Retype, word for word, every line of the records below starting at the one that contains "The width and height of the screenshot is (1080, 878)." and ending at the one that contains "Task: Select Устройства"; include both of those lines and nothing more.
+--
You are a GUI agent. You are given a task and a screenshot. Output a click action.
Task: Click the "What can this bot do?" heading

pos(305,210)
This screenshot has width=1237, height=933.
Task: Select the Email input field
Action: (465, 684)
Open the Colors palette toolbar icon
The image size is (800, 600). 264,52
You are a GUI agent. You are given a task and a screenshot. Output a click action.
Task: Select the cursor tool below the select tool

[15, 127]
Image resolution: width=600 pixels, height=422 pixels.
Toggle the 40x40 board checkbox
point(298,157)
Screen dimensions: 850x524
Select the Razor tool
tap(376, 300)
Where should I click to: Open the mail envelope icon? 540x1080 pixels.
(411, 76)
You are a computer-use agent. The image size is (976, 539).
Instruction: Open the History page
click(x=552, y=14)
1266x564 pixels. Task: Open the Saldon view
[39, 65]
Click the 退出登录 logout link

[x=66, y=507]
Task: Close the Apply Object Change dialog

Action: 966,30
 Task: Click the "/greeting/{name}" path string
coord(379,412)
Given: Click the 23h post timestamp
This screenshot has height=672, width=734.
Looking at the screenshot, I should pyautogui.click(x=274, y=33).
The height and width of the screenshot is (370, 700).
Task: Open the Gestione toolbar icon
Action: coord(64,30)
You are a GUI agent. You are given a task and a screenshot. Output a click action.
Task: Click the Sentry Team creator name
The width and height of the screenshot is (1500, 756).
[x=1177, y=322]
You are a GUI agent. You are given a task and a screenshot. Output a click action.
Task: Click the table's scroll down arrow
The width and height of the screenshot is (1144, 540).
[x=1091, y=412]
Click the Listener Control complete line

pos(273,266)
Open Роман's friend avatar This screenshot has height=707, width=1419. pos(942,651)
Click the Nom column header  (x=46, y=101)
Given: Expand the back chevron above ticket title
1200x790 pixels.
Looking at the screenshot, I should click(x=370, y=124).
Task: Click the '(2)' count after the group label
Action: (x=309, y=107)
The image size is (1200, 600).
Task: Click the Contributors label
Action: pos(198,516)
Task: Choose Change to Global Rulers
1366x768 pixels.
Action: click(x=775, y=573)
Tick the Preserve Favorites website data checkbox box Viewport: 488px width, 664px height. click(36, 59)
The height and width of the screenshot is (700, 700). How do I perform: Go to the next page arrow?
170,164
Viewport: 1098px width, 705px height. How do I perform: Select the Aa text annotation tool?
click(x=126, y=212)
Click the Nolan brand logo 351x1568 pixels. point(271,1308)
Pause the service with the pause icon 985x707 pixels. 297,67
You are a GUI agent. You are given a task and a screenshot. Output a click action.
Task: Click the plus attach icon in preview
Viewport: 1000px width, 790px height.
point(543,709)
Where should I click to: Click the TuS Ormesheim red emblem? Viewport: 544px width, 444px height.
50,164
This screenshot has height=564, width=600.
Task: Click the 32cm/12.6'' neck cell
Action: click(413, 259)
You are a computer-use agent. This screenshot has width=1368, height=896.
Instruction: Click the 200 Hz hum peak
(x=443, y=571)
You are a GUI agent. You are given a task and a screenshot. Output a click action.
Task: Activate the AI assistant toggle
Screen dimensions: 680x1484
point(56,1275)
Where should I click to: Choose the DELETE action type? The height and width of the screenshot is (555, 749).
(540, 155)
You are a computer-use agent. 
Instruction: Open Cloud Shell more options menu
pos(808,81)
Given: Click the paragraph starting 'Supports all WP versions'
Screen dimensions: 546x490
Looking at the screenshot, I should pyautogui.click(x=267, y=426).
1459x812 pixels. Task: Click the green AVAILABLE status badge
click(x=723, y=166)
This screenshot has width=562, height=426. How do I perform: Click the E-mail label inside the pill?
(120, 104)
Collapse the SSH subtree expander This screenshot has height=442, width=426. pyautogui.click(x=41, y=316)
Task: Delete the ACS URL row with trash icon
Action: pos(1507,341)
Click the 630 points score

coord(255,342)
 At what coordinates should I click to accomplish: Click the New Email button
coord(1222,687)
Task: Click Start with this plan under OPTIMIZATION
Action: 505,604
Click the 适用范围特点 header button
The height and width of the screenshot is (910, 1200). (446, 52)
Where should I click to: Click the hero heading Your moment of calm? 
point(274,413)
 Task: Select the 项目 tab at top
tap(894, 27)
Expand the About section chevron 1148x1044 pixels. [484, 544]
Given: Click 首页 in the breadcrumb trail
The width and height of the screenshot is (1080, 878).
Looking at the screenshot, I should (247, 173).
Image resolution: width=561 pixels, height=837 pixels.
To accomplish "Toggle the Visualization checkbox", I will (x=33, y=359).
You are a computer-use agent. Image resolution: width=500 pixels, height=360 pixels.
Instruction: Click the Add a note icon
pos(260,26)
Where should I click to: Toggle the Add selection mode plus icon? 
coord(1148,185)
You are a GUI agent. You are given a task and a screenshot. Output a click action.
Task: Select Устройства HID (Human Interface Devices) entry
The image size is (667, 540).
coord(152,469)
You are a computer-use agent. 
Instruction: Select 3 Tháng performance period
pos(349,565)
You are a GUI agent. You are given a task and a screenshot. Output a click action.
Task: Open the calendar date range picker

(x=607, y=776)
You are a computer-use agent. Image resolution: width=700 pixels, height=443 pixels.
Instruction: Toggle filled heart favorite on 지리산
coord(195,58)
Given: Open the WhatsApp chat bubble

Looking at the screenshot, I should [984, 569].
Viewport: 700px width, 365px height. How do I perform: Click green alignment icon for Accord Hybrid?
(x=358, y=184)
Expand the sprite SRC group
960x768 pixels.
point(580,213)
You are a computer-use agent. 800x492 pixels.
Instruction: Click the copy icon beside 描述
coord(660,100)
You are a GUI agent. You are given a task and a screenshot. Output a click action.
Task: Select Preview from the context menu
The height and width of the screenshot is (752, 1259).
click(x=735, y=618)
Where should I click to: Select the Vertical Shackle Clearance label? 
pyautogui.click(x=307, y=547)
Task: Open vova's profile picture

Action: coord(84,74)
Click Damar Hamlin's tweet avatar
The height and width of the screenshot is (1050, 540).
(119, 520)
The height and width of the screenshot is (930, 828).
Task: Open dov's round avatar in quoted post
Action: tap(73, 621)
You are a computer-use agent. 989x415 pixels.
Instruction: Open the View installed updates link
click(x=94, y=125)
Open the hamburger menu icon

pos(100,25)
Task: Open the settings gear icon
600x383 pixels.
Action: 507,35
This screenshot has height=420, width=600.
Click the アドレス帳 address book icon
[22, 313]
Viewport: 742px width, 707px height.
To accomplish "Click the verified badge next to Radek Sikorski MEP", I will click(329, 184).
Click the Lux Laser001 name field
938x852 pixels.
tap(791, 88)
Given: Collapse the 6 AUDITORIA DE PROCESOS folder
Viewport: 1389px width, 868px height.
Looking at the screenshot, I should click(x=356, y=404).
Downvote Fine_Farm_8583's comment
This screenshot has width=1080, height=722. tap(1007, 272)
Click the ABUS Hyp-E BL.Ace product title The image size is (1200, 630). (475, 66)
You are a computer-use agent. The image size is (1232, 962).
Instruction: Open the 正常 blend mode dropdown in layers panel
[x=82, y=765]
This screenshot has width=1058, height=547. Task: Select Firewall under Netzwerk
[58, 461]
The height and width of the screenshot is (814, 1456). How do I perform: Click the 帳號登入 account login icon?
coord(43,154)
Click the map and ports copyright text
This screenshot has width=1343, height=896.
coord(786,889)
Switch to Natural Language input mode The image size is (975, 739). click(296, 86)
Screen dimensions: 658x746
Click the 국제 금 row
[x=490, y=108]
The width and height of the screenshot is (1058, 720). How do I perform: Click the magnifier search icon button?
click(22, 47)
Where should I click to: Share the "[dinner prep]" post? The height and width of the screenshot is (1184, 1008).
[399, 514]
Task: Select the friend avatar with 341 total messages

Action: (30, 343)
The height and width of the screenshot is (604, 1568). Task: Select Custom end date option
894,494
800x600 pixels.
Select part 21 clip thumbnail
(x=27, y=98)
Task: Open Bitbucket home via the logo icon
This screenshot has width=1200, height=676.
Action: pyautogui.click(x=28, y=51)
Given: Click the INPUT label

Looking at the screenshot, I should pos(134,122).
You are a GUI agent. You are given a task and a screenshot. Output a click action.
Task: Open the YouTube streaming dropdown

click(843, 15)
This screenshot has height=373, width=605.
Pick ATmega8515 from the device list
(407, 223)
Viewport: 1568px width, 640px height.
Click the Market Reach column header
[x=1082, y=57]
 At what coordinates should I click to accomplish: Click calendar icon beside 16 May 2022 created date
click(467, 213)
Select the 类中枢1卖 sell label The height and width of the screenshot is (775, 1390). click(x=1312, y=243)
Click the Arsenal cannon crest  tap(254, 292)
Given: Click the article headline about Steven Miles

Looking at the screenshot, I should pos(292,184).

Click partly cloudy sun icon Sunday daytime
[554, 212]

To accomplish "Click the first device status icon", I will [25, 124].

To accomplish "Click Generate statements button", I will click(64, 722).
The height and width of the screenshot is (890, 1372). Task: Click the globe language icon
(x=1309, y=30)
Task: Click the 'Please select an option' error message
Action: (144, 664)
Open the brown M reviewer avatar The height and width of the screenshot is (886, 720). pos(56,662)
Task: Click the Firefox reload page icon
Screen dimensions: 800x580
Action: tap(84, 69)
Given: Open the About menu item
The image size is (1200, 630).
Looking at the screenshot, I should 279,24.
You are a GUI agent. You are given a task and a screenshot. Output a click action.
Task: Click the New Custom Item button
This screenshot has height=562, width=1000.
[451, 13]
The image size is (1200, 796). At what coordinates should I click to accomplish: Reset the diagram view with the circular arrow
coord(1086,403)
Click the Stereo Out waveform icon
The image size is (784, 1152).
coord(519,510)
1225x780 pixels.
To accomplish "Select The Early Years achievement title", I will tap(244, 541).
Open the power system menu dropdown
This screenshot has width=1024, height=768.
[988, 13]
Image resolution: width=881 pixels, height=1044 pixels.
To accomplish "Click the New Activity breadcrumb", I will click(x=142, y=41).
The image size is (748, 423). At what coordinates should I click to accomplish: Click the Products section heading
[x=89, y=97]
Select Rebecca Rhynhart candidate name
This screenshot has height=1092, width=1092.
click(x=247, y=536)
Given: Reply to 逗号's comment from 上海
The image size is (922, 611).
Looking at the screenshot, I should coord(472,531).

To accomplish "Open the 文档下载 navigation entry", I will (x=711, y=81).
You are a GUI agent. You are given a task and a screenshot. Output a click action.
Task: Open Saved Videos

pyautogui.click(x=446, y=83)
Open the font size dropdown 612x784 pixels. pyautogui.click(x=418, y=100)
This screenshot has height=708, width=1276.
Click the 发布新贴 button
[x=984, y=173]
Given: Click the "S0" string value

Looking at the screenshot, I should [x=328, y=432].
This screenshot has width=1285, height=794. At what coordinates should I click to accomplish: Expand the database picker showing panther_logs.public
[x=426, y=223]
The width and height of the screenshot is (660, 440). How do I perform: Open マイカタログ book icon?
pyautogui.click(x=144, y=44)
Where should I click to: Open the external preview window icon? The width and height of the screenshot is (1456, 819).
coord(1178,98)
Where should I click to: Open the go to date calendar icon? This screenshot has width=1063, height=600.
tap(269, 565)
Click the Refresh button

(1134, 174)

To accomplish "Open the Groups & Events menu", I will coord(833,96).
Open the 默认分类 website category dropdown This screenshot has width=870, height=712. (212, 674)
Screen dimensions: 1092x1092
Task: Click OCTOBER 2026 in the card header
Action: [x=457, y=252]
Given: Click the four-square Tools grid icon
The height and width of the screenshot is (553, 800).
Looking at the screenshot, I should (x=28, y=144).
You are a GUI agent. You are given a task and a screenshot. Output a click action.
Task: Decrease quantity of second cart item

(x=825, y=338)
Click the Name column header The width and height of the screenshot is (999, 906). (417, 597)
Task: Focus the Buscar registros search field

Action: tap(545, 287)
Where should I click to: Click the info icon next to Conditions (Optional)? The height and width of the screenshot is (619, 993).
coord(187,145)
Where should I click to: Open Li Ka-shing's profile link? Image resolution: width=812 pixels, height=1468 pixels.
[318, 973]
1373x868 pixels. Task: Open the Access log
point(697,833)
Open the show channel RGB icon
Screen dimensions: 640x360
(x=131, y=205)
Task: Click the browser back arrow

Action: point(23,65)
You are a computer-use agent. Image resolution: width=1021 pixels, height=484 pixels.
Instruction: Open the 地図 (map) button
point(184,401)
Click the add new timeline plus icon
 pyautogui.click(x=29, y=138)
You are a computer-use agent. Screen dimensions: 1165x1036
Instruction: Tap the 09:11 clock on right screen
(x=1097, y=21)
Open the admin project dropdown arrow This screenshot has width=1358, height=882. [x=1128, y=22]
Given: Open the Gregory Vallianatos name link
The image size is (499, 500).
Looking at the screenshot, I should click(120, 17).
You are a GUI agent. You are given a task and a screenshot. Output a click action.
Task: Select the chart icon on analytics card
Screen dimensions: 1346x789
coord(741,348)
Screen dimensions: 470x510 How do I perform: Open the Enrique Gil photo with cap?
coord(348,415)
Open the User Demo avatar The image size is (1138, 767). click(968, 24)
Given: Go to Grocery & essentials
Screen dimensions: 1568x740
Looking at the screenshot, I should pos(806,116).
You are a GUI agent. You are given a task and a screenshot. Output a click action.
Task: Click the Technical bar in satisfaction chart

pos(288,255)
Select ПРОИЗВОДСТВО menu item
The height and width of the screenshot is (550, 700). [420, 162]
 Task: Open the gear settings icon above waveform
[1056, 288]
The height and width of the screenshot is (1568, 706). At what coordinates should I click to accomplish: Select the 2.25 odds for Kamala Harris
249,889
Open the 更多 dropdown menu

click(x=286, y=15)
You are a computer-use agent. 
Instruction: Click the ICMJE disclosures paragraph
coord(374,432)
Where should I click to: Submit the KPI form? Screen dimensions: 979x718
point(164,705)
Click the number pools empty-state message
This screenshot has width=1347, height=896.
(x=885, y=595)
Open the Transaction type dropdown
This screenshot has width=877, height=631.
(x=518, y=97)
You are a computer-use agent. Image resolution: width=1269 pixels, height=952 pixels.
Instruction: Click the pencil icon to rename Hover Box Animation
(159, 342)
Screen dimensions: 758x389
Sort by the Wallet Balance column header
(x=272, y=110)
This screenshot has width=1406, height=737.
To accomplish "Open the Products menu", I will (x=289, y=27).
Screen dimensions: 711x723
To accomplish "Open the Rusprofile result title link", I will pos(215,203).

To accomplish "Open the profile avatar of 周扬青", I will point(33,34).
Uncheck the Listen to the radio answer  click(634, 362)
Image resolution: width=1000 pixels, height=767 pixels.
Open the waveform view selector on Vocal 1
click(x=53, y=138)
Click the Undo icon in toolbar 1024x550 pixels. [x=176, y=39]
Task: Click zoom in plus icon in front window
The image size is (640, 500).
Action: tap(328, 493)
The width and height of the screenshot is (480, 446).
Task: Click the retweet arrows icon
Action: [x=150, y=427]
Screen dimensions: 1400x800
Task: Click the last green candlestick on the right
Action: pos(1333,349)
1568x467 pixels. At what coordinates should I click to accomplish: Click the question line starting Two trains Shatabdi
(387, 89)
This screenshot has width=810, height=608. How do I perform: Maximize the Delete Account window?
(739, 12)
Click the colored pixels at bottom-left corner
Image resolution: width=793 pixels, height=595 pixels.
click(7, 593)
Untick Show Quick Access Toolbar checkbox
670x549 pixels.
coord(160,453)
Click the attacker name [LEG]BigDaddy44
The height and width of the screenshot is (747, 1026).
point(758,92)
+--
WRITTEN ANSWER —
The width and height of the screenshot is (1080, 878).
Looking at the screenshot, I should (247, 173).
Image resolution: width=561 pixels, height=837 pixels.
To accomplish "Toggle the Visualization checkbox", I will (x=33, y=359).
You are a computer-use agent. Image resolution: width=500 pixels, height=360 pixels.
Instruction: Click the Add a note icon
pos(260,26)
Where should I click to: Toggle the Add selection mode plus icon? 
coord(1148,185)
You are a GUI agent. You are given a task and a screenshot. Output a click action.
Task: Select Устройства HID (Human Interface Devices) entry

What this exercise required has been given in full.